__Instructions for the task__: What you return should be the line containing "Instruction: Click Tracy" and each line after it to the end of the records, copied exactly.

(Collection entries)
┌──

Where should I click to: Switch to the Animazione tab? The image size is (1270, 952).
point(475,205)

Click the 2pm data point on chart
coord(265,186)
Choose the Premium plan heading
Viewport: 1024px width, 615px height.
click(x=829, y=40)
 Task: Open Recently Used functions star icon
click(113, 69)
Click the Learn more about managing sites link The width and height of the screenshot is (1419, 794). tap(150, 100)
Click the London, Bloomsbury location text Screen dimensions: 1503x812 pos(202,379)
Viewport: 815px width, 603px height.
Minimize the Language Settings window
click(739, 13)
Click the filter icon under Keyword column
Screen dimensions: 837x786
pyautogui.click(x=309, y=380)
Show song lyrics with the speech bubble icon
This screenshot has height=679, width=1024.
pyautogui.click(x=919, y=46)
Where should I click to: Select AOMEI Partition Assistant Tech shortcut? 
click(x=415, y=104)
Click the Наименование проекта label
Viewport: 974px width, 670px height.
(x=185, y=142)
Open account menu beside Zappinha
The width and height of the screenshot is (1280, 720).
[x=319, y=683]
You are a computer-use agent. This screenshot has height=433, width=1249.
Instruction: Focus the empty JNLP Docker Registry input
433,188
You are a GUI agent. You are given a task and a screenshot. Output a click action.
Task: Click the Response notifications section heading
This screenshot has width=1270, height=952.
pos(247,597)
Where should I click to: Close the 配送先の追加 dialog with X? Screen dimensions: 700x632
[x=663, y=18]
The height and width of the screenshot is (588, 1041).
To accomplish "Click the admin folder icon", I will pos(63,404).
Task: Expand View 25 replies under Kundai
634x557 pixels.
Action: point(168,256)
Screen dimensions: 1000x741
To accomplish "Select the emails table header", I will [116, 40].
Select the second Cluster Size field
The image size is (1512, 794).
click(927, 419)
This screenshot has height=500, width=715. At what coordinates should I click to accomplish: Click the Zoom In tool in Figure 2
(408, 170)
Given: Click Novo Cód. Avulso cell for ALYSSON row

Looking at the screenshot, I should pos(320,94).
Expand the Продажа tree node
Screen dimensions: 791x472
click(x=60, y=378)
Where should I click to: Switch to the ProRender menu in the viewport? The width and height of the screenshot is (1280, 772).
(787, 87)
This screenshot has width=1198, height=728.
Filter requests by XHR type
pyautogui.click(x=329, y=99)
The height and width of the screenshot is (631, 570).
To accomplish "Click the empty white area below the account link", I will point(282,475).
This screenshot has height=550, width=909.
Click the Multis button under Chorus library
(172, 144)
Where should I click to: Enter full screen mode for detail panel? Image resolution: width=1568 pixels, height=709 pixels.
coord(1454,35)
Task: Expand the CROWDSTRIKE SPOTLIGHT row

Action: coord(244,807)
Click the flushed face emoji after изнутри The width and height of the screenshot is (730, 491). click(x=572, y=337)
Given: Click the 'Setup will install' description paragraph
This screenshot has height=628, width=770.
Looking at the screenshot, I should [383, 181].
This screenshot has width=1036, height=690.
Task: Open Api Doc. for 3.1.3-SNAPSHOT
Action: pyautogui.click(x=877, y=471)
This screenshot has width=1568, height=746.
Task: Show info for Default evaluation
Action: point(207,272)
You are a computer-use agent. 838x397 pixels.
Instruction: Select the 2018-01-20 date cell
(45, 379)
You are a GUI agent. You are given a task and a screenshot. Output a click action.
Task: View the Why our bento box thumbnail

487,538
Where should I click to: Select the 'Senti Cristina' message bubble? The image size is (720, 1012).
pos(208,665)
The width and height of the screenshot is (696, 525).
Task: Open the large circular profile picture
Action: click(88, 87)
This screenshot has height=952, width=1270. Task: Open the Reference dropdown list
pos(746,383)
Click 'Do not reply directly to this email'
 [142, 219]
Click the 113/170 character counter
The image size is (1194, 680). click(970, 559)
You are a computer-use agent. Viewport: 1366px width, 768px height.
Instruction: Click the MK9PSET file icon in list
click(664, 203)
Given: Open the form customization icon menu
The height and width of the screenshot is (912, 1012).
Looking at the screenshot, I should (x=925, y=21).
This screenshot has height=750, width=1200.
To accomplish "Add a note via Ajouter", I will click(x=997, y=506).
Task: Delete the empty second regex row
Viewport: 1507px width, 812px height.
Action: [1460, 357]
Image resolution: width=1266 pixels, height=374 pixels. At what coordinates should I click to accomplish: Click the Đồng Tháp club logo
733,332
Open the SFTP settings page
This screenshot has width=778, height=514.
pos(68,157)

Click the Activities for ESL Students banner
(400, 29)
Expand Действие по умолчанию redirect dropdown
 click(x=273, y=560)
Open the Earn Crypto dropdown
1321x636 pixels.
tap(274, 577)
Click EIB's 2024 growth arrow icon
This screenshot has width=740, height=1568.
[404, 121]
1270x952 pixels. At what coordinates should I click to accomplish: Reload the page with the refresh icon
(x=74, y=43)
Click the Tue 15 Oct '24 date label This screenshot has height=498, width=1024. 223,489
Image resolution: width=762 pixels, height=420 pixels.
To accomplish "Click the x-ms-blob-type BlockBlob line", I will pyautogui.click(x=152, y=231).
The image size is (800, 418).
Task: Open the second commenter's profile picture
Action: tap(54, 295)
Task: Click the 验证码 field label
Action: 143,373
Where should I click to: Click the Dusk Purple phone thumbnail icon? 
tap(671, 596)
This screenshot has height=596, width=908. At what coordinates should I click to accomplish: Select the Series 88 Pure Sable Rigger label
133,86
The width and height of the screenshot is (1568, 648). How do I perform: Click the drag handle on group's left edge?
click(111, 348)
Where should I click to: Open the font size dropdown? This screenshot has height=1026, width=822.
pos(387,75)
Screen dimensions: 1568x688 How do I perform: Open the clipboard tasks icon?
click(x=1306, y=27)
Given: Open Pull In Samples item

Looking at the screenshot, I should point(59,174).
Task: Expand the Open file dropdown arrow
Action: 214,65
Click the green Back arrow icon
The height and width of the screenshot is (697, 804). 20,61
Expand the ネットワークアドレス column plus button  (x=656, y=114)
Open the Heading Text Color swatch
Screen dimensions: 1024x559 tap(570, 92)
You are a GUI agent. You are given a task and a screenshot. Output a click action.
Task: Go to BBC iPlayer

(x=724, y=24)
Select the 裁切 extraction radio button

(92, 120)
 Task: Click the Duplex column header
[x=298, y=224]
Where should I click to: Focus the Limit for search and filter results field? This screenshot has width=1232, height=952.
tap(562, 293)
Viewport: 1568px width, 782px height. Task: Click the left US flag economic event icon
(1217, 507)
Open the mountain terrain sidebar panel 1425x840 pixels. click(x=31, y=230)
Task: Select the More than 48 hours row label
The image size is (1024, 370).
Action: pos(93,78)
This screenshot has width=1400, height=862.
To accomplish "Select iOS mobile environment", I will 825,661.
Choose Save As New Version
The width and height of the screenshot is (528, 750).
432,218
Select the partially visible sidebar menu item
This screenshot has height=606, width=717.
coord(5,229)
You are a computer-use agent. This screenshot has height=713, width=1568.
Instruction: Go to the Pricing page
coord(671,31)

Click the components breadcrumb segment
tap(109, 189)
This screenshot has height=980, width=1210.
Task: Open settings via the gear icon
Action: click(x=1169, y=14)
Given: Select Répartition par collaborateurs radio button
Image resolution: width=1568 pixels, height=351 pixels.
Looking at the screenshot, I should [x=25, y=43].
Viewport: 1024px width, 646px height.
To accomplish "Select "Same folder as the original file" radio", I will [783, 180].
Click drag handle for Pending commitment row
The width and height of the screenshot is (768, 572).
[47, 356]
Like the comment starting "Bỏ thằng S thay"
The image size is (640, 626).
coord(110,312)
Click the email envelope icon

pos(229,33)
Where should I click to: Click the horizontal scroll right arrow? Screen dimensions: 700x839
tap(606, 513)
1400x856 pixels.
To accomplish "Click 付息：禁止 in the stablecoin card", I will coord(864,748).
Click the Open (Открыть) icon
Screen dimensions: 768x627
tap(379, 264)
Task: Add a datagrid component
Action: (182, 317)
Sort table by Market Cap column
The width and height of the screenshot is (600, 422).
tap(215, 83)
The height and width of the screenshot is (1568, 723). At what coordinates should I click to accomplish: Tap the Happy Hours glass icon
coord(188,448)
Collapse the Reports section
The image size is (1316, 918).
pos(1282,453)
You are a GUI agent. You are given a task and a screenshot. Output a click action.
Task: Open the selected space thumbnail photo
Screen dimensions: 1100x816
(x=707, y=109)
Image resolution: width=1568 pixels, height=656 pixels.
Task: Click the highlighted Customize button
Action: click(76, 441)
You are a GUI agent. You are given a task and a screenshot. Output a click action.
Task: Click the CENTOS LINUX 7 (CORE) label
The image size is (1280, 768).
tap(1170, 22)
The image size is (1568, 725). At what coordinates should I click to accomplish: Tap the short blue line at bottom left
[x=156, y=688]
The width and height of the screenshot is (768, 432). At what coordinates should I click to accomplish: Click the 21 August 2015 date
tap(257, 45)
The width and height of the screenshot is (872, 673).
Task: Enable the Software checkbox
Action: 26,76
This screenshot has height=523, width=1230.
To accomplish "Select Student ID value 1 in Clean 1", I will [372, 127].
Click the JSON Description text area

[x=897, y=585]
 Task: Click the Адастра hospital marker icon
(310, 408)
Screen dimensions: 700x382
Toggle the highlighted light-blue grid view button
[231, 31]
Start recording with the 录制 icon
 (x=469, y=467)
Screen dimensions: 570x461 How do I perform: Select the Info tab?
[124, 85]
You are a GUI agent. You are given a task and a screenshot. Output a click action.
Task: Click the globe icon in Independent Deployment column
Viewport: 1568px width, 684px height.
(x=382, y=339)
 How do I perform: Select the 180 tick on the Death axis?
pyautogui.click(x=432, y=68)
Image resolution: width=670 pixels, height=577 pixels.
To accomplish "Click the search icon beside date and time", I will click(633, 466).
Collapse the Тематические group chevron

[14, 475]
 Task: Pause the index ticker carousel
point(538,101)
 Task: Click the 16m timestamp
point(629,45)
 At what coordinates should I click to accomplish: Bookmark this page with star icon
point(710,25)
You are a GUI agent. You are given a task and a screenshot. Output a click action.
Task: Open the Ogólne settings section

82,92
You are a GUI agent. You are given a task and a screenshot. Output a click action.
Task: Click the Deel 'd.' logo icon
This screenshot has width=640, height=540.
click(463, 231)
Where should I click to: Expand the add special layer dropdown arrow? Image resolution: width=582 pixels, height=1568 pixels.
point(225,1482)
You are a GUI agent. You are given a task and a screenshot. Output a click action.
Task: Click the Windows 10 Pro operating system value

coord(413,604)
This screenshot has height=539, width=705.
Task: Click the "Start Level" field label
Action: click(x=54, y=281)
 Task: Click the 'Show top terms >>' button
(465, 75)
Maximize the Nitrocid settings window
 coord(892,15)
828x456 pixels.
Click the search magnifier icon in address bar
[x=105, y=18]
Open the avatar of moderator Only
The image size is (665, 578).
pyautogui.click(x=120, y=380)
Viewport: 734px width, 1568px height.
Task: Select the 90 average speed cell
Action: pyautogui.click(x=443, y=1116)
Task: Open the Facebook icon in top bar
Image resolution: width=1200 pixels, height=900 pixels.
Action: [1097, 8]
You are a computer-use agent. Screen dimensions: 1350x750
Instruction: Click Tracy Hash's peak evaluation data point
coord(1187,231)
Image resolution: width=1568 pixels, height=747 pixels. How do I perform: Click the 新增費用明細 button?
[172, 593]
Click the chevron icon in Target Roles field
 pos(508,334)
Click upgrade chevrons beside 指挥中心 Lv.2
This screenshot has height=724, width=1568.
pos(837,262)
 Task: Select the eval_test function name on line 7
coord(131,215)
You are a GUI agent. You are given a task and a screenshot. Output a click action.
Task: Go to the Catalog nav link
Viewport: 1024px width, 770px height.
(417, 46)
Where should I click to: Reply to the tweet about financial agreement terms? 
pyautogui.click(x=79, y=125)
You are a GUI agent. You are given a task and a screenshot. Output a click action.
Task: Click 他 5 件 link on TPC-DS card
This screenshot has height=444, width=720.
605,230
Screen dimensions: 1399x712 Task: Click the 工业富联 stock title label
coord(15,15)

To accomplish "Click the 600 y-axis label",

└──

__Result__:
Instruction: Click Tracy Hash's peak evaluation data point
coord(1187,231)
Image resolution: width=1568 pixels, height=747 pixels. How do I perform: Click the 新增費用明細 button?
[172, 593]
Click the chevron icon in Target Roles field
 pos(508,334)
Click upgrade chevrons beside 指挥中心 Lv.2
This screenshot has height=724, width=1568.
pos(837,262)
 Task: Select the eval_test function name on line 7
coord(131,215)
You are a GUI agent. You are given a task and a screenshot. Output a click action.
Task: Go to the Catalog nav link
Viewport: 1024px width, 770px height.
(417, 46)
Where should I click to: Reply to the tweet about financial agreement terms? 
pyautogui.click(x=79, y=125)
You are a GUI agent. You are given a task and a screenshot. Output a click action.
Task: Click 他 5 件 link on TPC-DS card
This screenshot has height=444, width=720.
605,230
Screen dimensions: 1399x712 Task: Click the 工业富联 stock title label
coord(15,15)

To accomplish "Click the 600 y-axis label",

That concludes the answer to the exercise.